__What the exercise asks__. Whenever the word "agent" appears in a line of the listing, copy that line.

__Exercise material__.

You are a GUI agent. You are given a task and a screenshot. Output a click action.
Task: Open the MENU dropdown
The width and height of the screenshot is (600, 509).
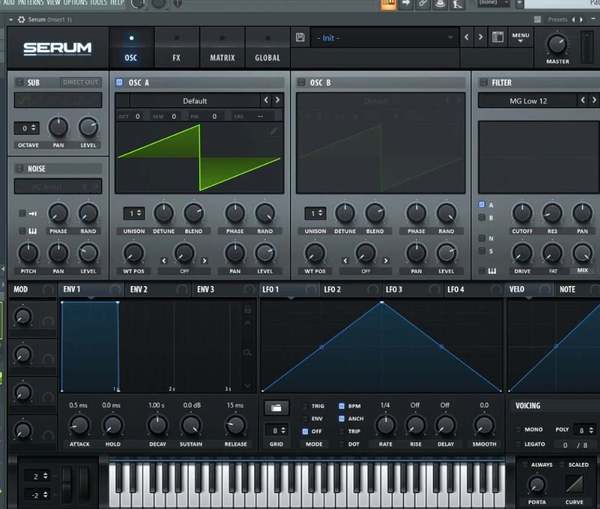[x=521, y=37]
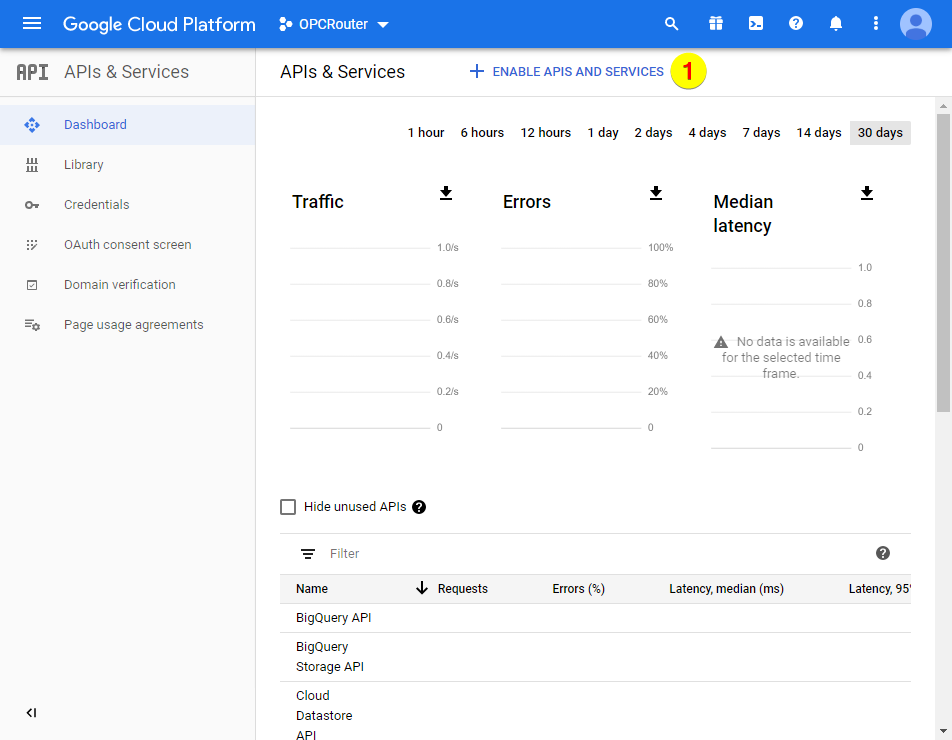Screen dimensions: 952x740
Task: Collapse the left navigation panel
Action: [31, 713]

---

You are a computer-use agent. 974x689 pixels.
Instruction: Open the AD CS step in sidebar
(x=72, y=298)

__Written answer__.
You are a GUI agent. You are given a task and a screenshot. Output a click action.
You are a computer-use agent. 974x689 pixels.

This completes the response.